Task directions:
Look for the line with "This screenshot has height=947, width=1080."; please transcribe it and every later line in the entries exactly, up to the end, leaving pictures out.

Screenshot grounding data:
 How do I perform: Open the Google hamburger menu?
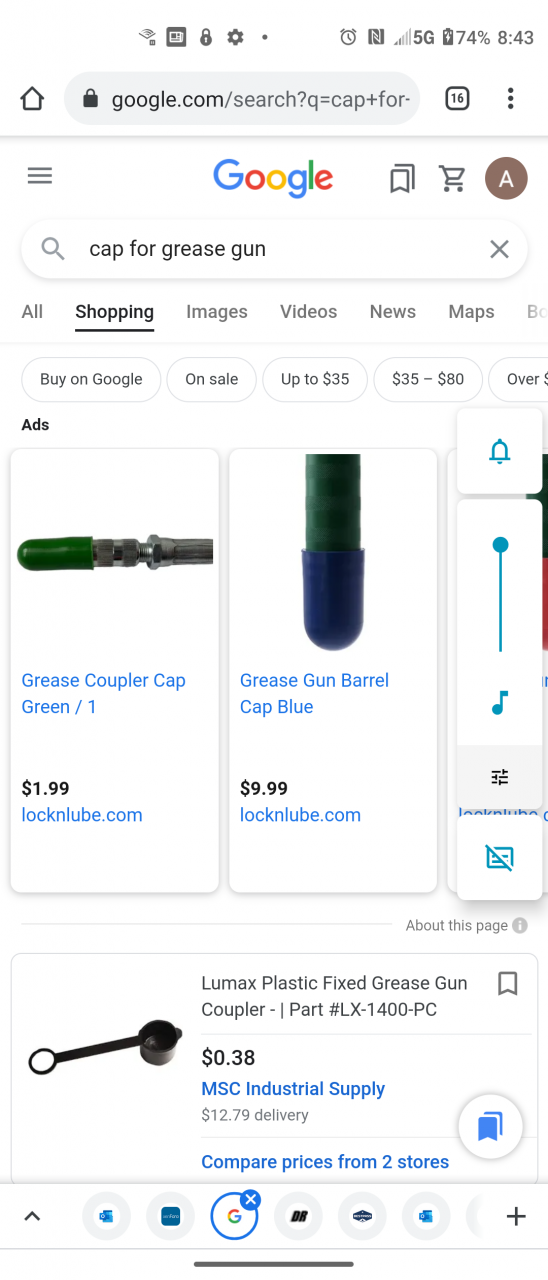pyautogui.click(x=39, y=176)
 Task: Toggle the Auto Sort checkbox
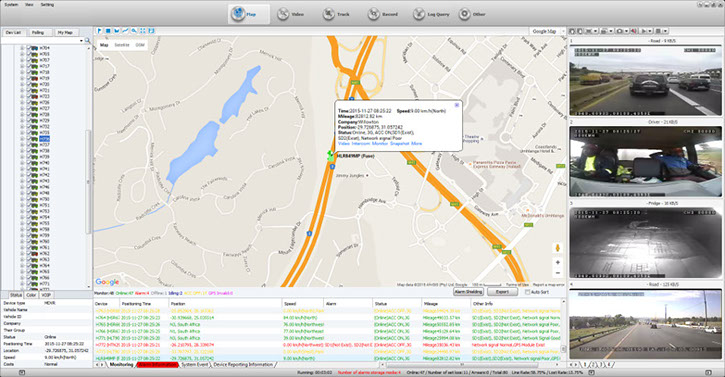pyautogui.click(x=527, y=292)
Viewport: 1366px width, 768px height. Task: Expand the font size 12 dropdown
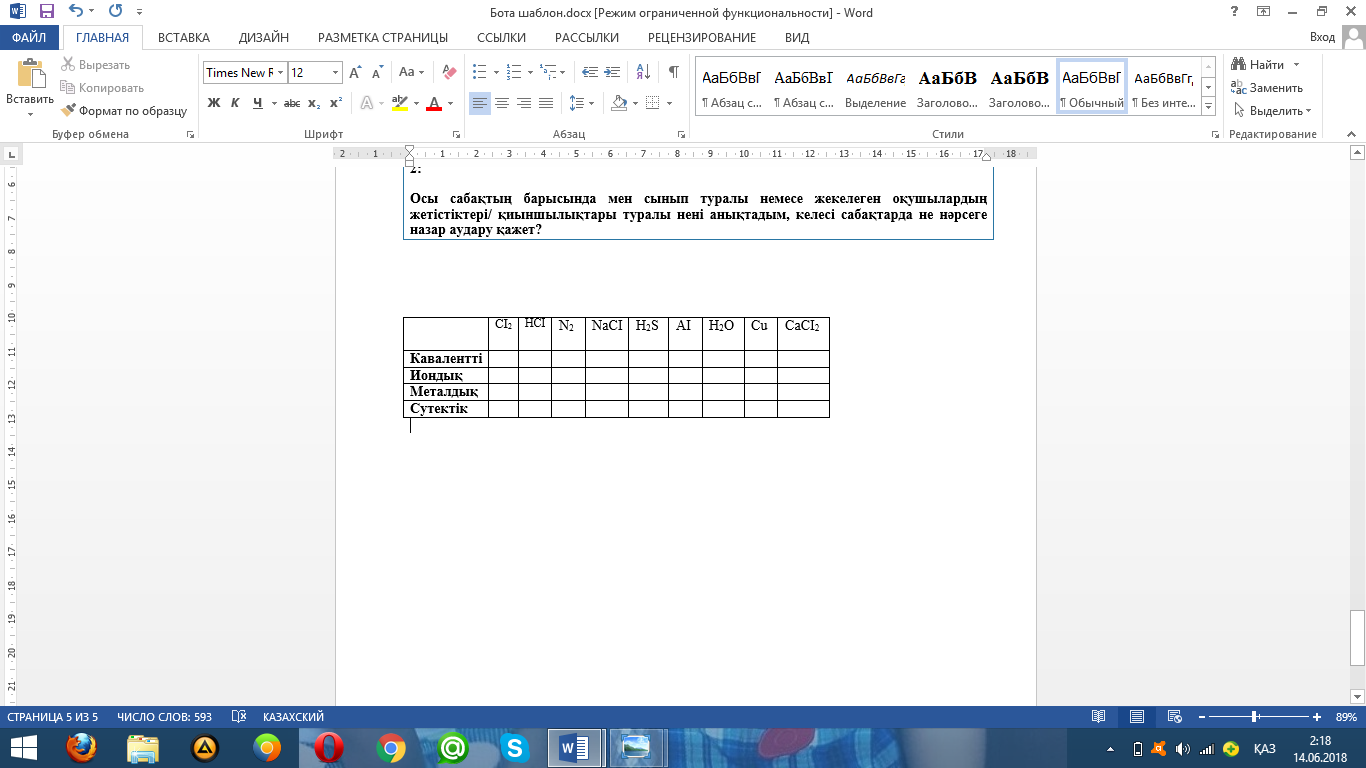coord(335,72)
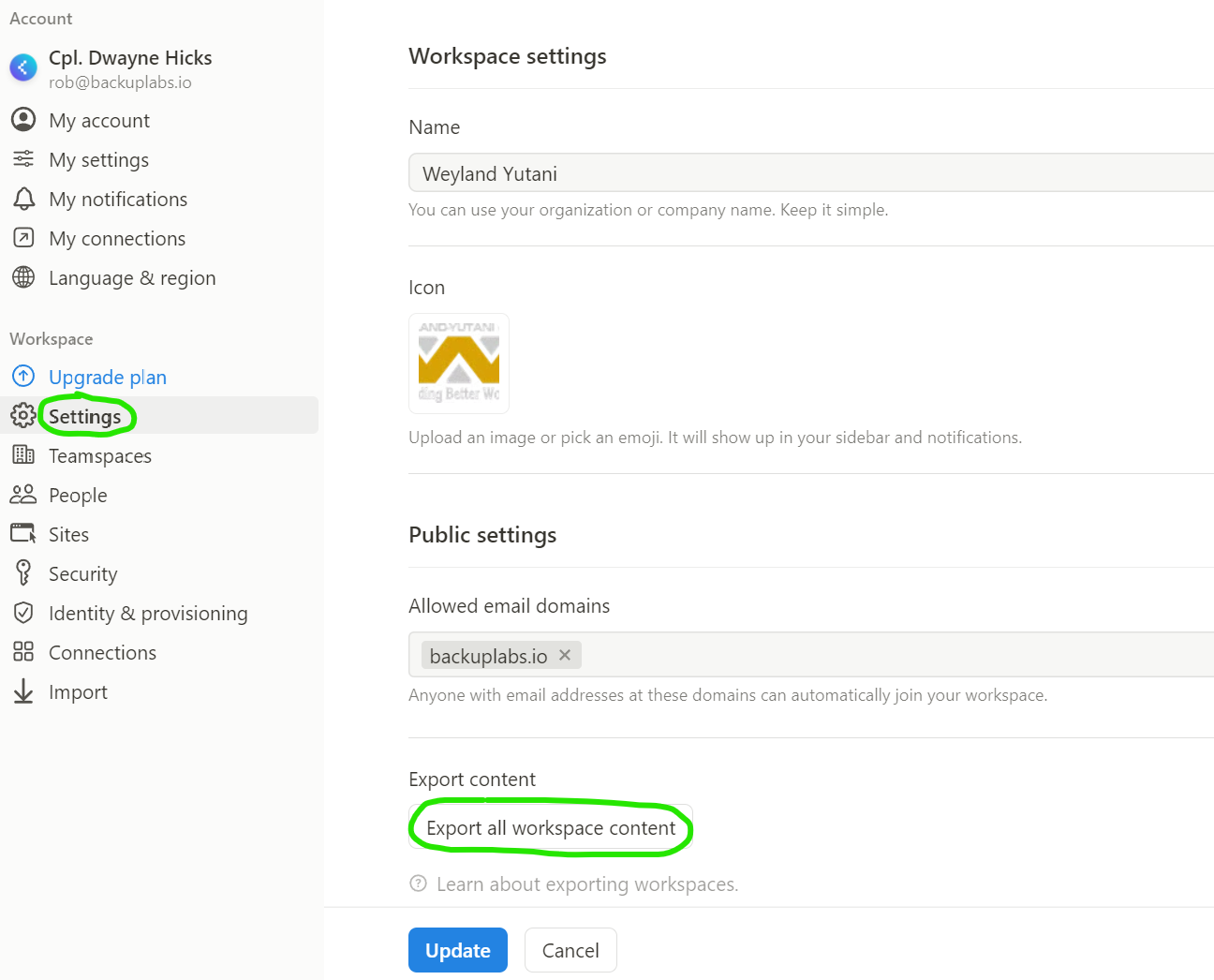Click the My connections arrow icon
The height and width of the screenshot is (980, 1214).
point(23,238)
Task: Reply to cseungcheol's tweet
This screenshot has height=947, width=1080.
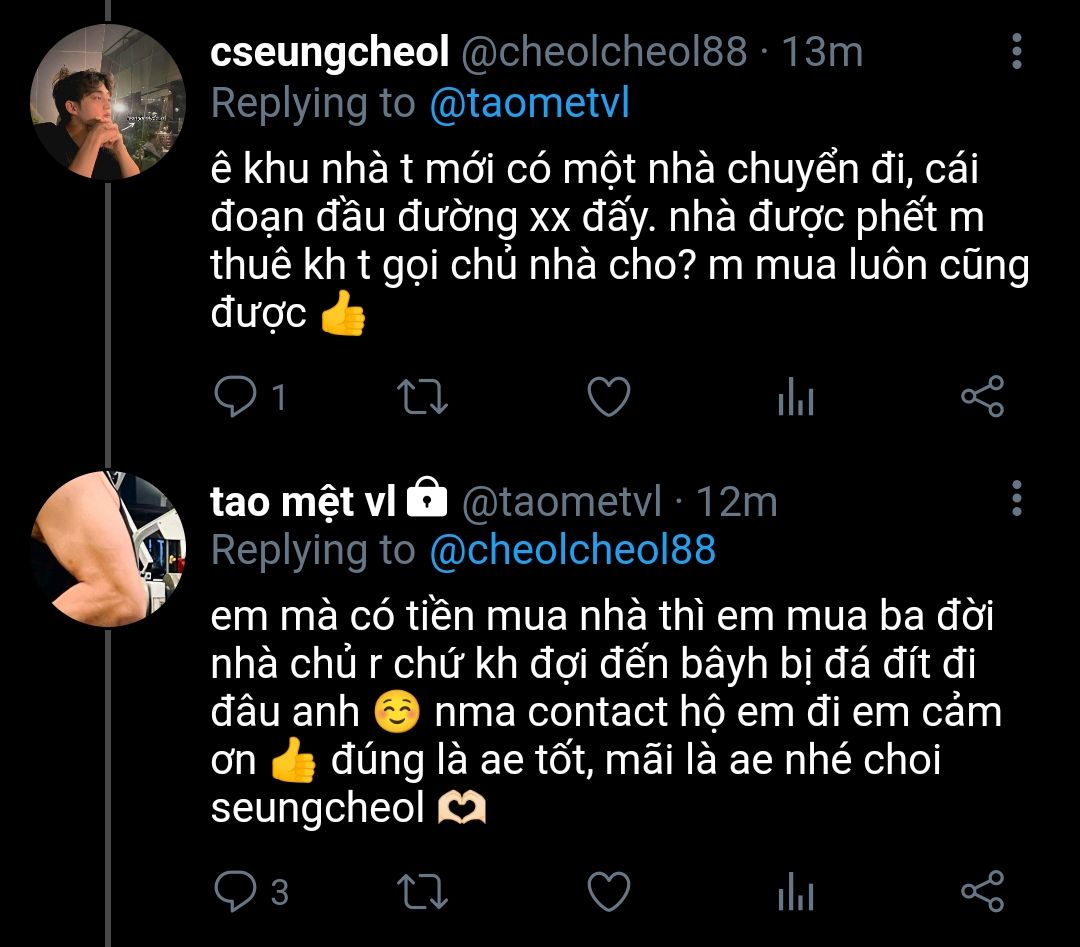Action: (236, 398)
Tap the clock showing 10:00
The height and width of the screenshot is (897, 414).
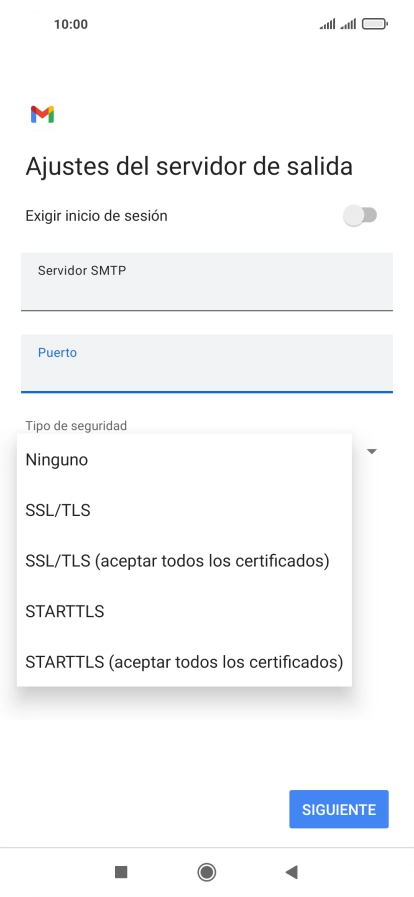pos(71,24)
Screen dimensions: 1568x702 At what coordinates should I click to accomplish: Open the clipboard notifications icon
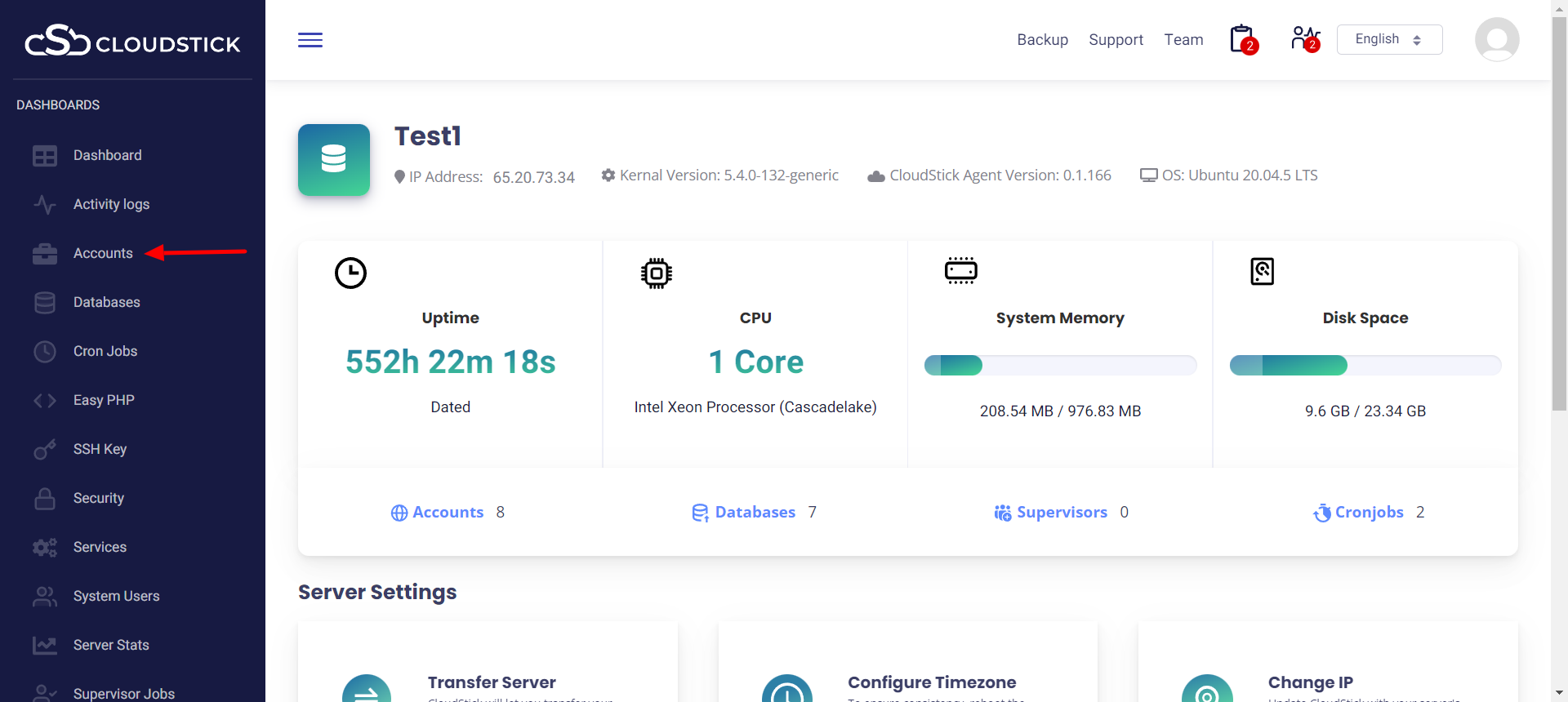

Response:
This screenshot has height=947, width=1080.
Action: (236, 398)
Tap the clock showing 10:00
The height and width of the screenshot is (897, 414).
pos(71,24)
Screen dimensions: 1568x702 At what coordinates should I click to accomplish: Open the clipboard notifications icon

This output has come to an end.